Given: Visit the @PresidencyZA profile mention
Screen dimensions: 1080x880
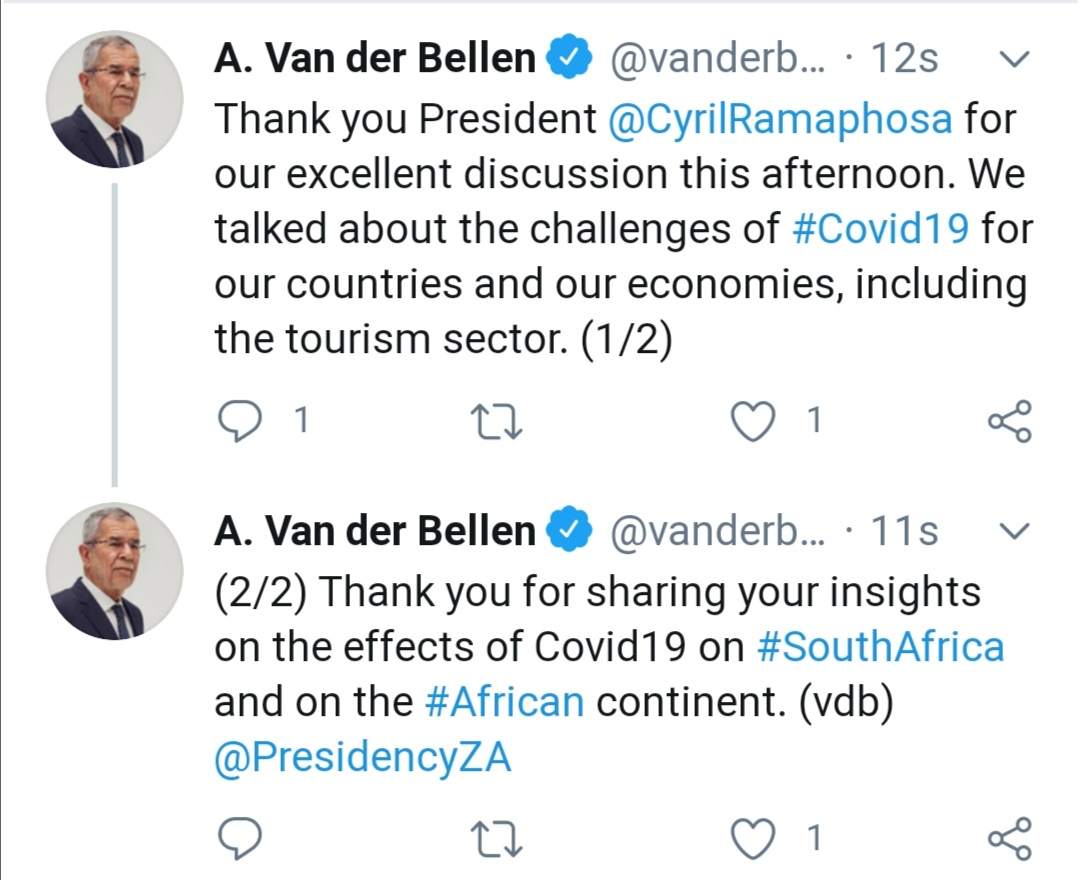Looking at the screenshot, I should click(363, 757).
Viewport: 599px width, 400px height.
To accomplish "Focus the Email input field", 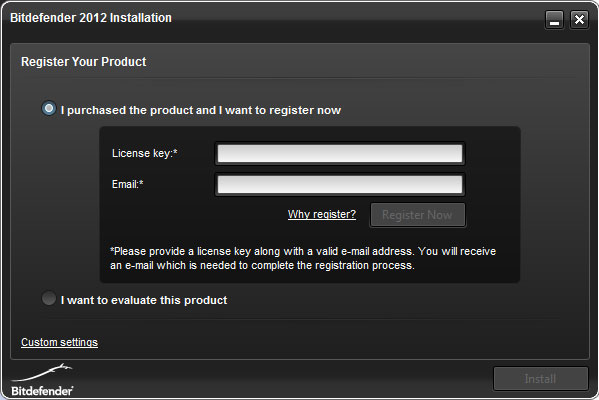I will [340, 185].
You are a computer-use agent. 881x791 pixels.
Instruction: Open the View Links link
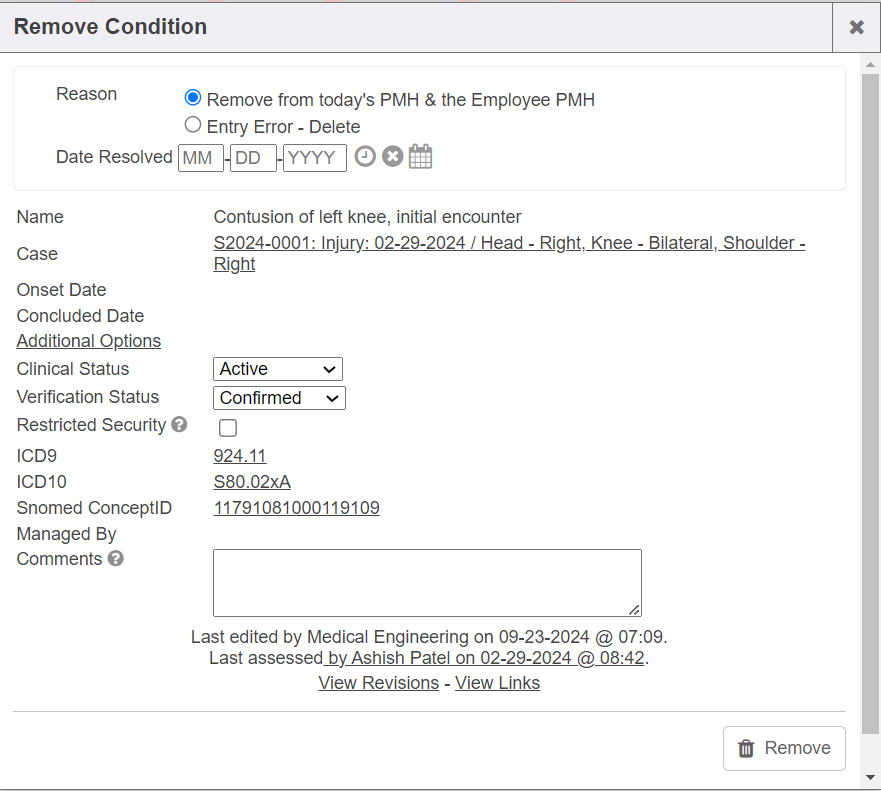497,683
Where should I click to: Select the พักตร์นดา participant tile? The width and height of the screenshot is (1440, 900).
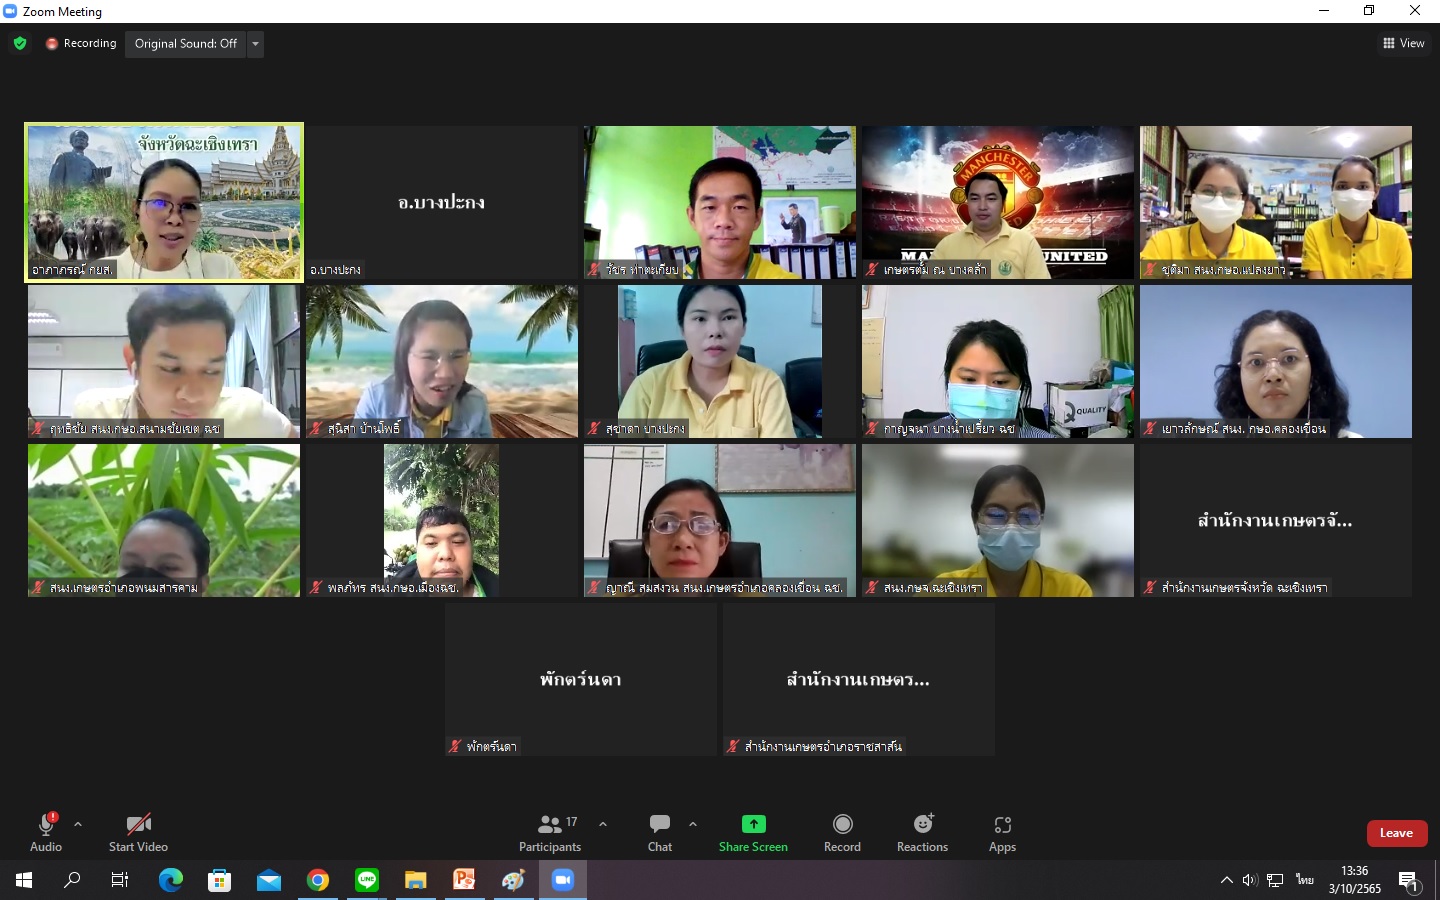(580, 680)
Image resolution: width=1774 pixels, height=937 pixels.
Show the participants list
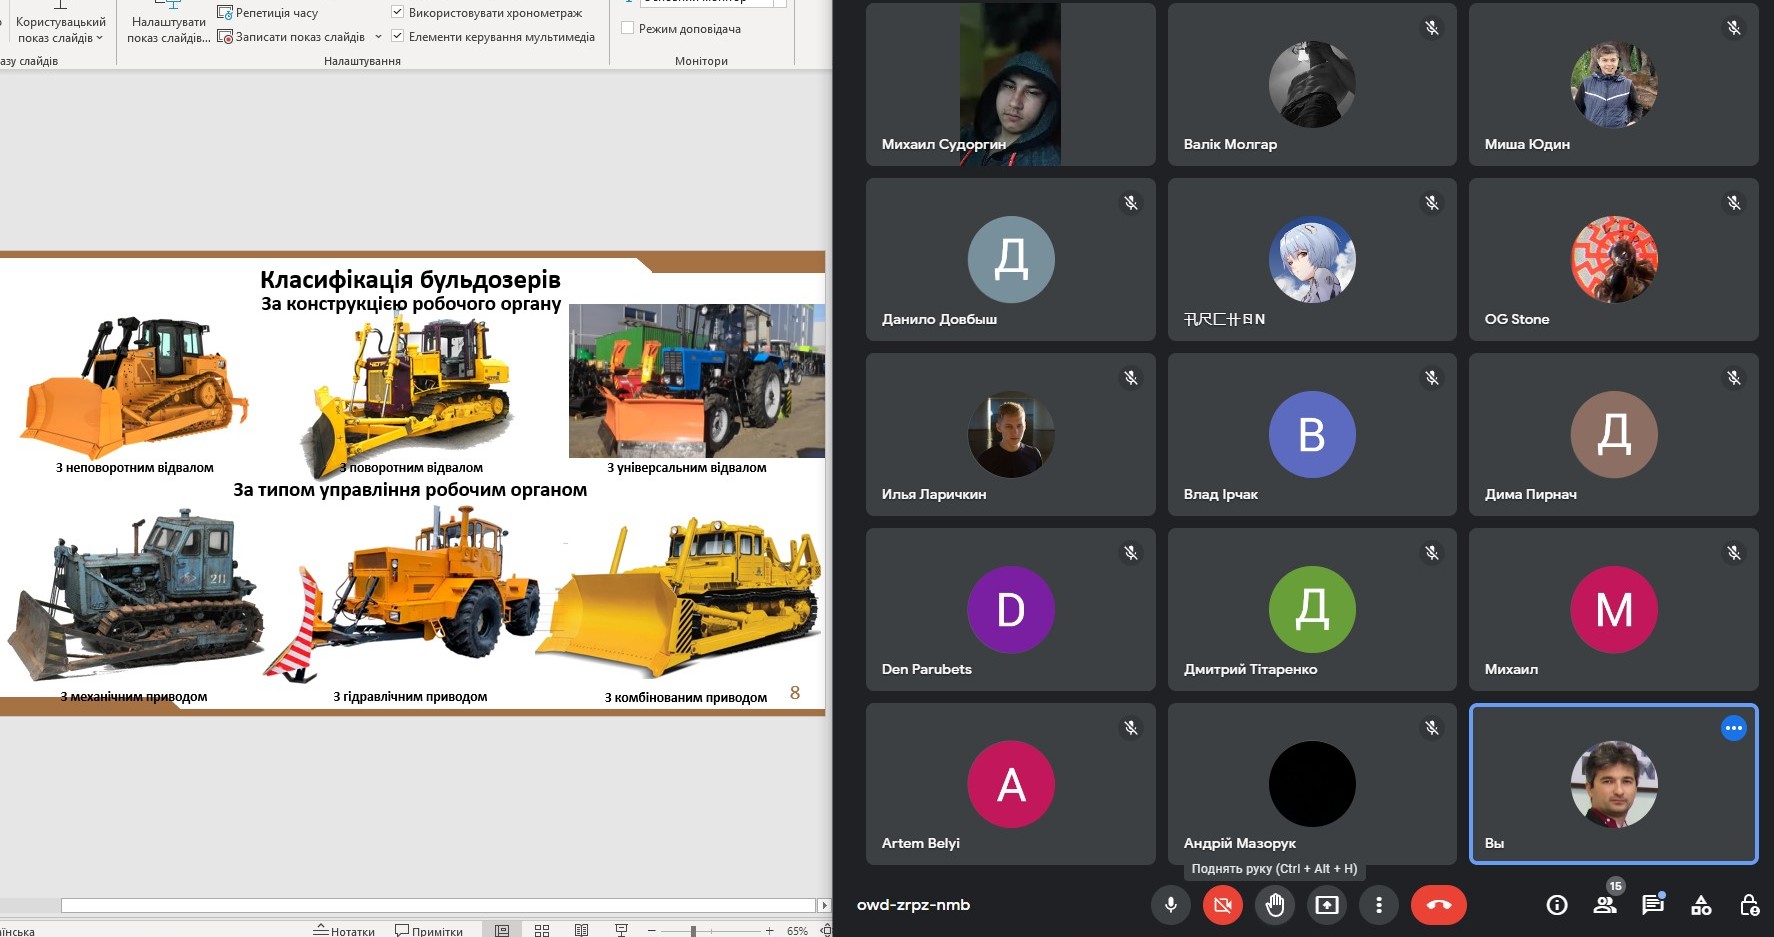1605,905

WHAT TO WORK ON. Where does the word "pixels" occur in the records? Return every line that holds it.

RESULT BELOW.
You are a computer-use agent. 881x791 pixels.
Image resolution: width=1774 pixels, height=937 pixels.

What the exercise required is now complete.